Escuchando (principalmente leyendo) a las generaciones jóvenes hay una cuestión que nos llama especialmente la atención: la casi nula apuesta por el asamblearismo como forma de organización. Algunas, por defender abiertamente un modelo centralizado y jerárquico, de vanguardias que a través de cuadros guían a masas. Otras, porque aun atreviéndose a poner en cuestión el modelo de organización revolucionario tradicional, piensan que el asamblearismo tiene sus límites, y que más allá de los pequeños / medianos colectivos locales, no es viable.

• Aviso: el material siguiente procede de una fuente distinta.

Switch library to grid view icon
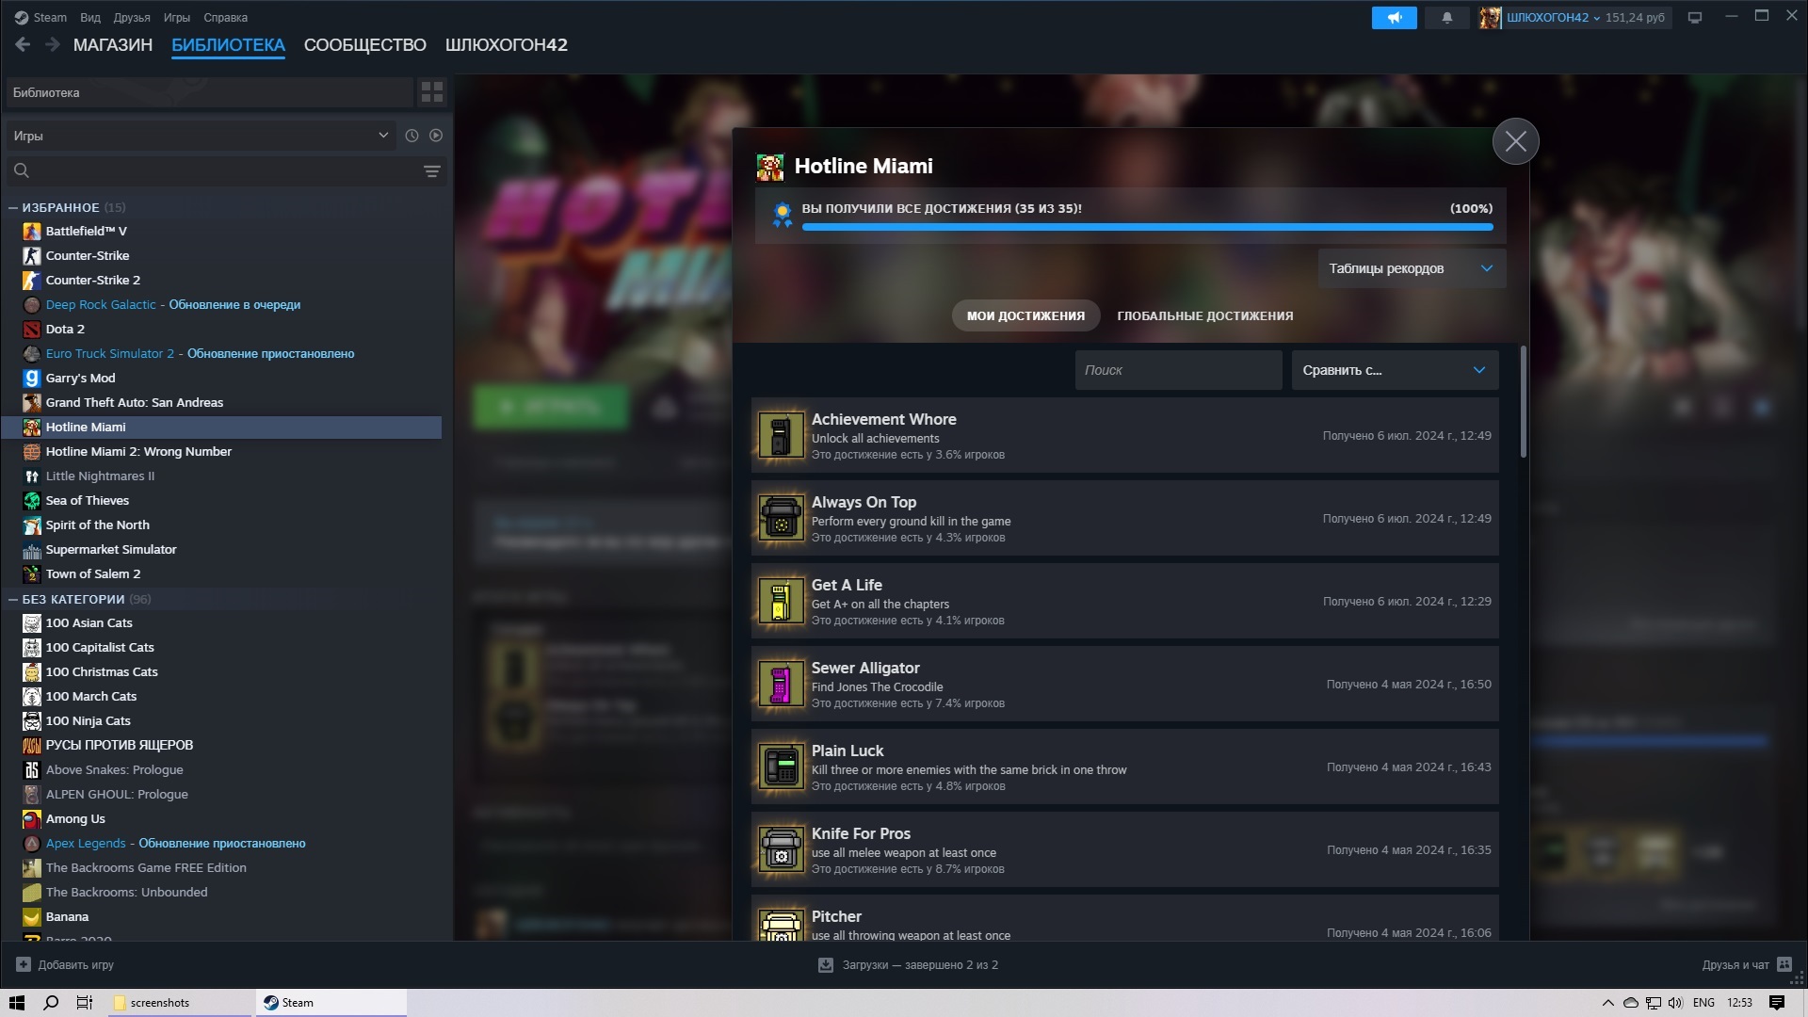 [432, 92]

Es lo que percibimos en unos de los últimos textos de Kimua, publicado el pasado agosto y titulado Principios ideológicos y propuesta política, que si bien nos ha parecido valiente, y le reconocemos su capacidad para abrirse a aportaciones, ir evolucionando en planteamientos y, sobre todo, cuestionar verdades establecidas, sin embargo, por lo que a forma de organización se refiere, incluye planteamientos que parecen dar por hecho los límites de la horizontalidad y formas de proceder asamblearia cuando el movimiento crece y su dimensión alcanza los centenares o millares de personas. Nuestra experiencia nos ha demostrado que no necesariamente ha de ser así, porque hemos vivido una experiencia concreta que lo demuestra, y eso es lo que pretendemos narrar en los siguientes párrafos, esperando centrarnos en lo que pueda tener de aportación, e intentando rehuir las batallitas, las medallas o lo puramente anecdótico. Y sin entrar tampoco al detalle de cuestiones teóricas o de definición, más allá de las necesarias para, comprendiendo el ejemplo concreto, poder servir de aportación a las nuevas generaciones revolucionarias. A ver si lo conseguimos.

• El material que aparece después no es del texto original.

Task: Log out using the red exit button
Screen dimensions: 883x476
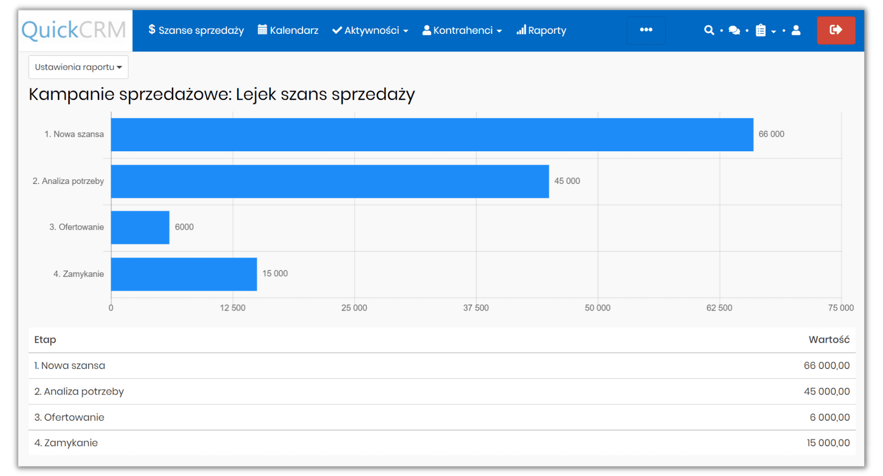Action: [836, 30]
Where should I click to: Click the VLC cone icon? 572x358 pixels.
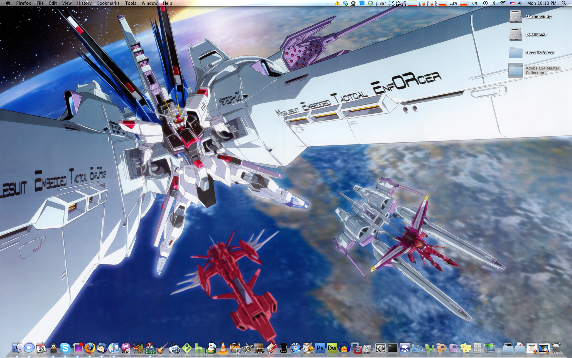pos(223,348)
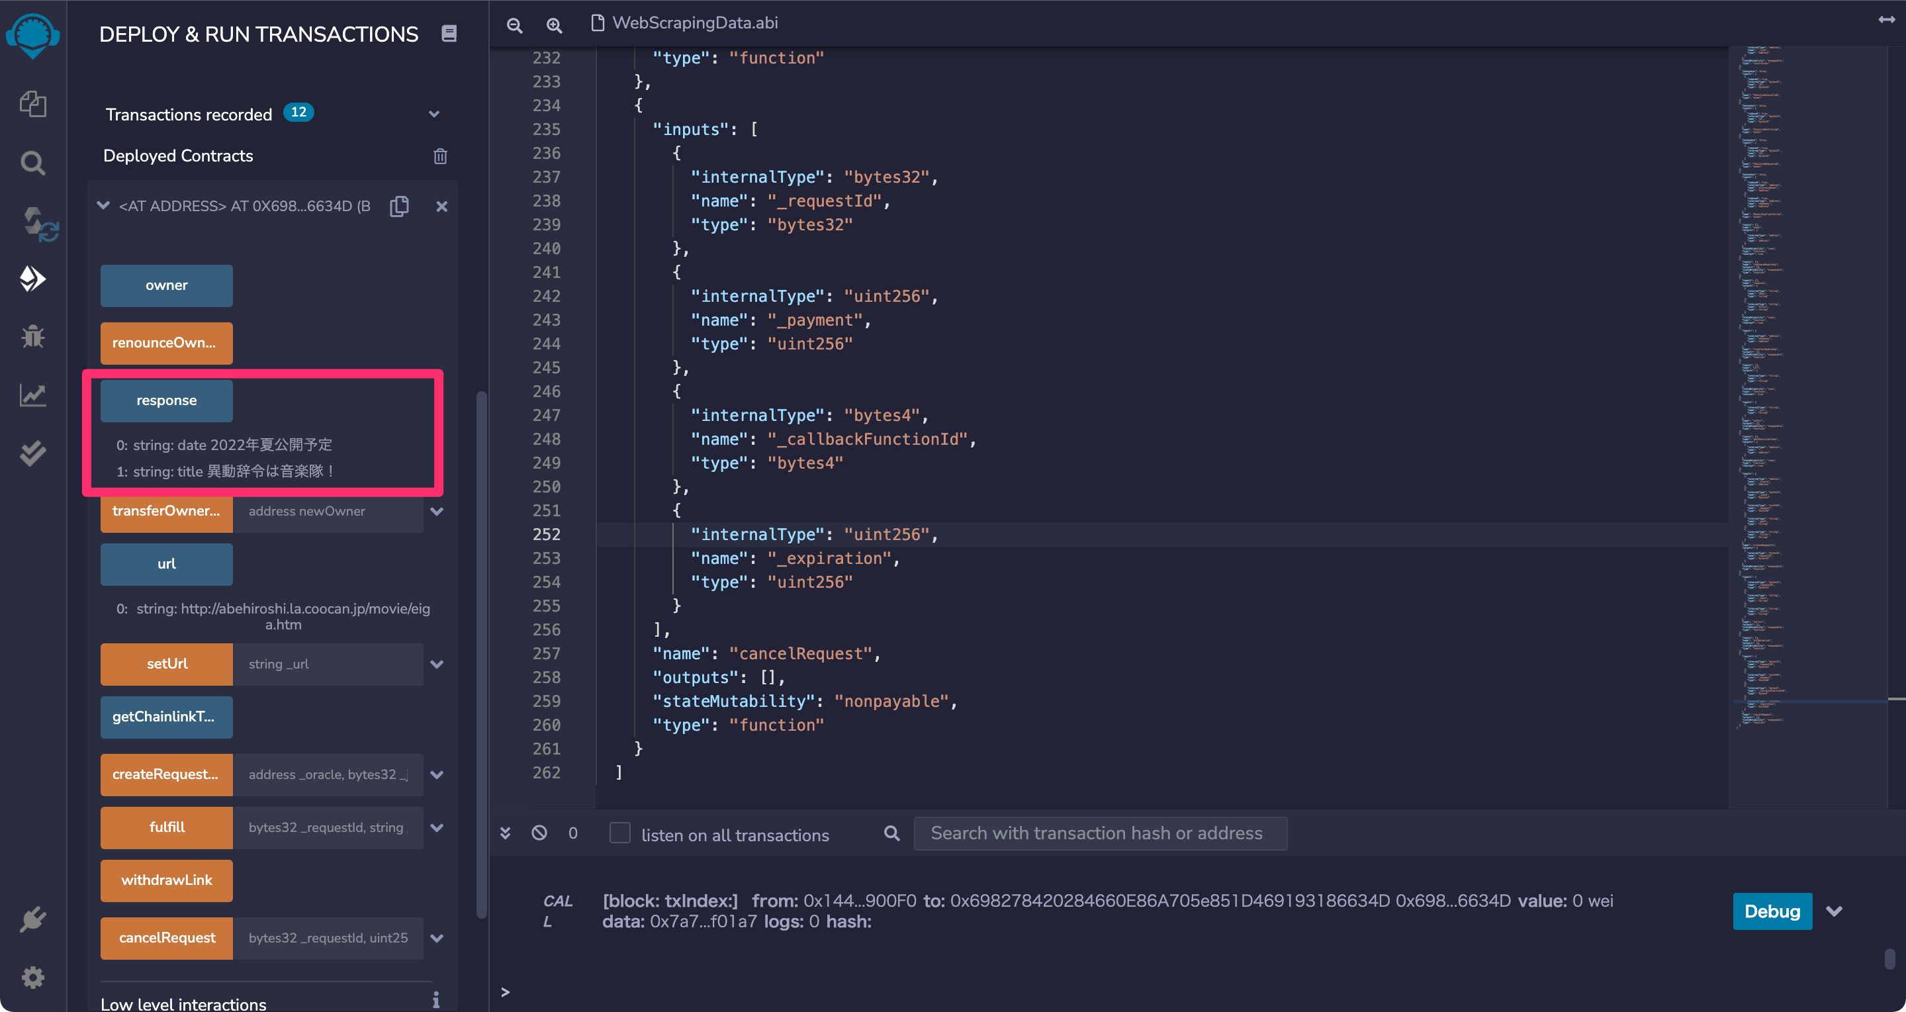Zoom in on the editor code
Image resolution: width=1906 pixels, height=1012 pixels.
(x=553, y=24)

En el pasado relativamente reciente (hace 30-40 años) hubo un movimiento popular (en el Estado español, pero con especial relevancia en Euskal Herria) que llegó a abarcar varios cientos de colectivos locales (que en sus mejores momentos aglutinaban a algún millar de personas organizadas) ,y que funcionó durante varias décadas con una autoorganización asamblearia que, a pesar de algunos defectos, en general, demostró la viabilidad de esta forma de organización no solo para pequeños grupos o colectivos, sino para este tipo de estructuras complejas. Esa experiencia, por las características de las que se dotó (que abordaremos en esta entrada), hizo que la mayoría de quienes en ella tomamos parte terminásemos por imbuirnos de una forma concreta de entender no sola la militancia, sino la vida misma, más allá de locales y agendas, de tal forma que nos transformó, haciéndonos ver, además, que esa dimensión personal no tenía sentido sin una vocación colectiva y vital por la transformación social. Hablamos de la experiencia concreta del Movimiento de Objeción de Conciencia (MOC), que en Euskal Herria se concretaba en el Kontzientzia Eragozpen Mugimendua (KEM). Y esto lo escribe alguien que, tras ser parte del MOC y del KEM durante 15 años (de inicios de los 80 a mediados de los 90, que es el periodo que me limito a analizar[1]), lo dejó por discrepancias ideológicas y estratégicas (que me llevaron a seguir las luchas antimilitaristas desde otro colectivo), pero que hoy en día sigue pensando que en su compromiso militante y social ha sido -y continúa siendo- uno de los pilares fundamentales lo aprendido, vivido y compartido durante esos años.
Un movimiento revolucionario, radical y alternativo
Comencemos por aclarar que, aunque haya sectores a los que pueda sorprender, el MOC prácticamente desde sus inicios a finales de los 70 de definía como movimiento radical que aspiraba a la transformación social. Así, en lo que se considera su primera declaración ideológica en 1979, definía su concepción del antimilitarismo como «un planteamiento de lucha revolucionaria que se enfrenta a la estructura militar». Posteriormente en su nueva declaración ideológica de 1986, el MOC se definía a sí mismo como «un movimiento político, radical y alternativo, dedicado específicamente al trabajo antimilitarista, y que participa solidariamente del desarrollo común de otras luchas revolucionarias. Se organiza de forma asamblearia, sin dirigentes, con grupos locales que funcionan de manera autónoma y se coordinan a través de asambleas regionales y estatales». A lo que, un año después en otro texto público, añadía: «Cuando defendemos el derecho a no ser sometidos a estructuras anquilosadas cuyo objetivo es suministrar al poder herramientas para perpetuarse, no estamos solo defendiendo nuestra individualidad, sino que luchamos por una transformación profunda, radical, de las relaciones sociales, eliminando los mecanismos de dominación que permiten la supervivencia de una sociedad injusta.»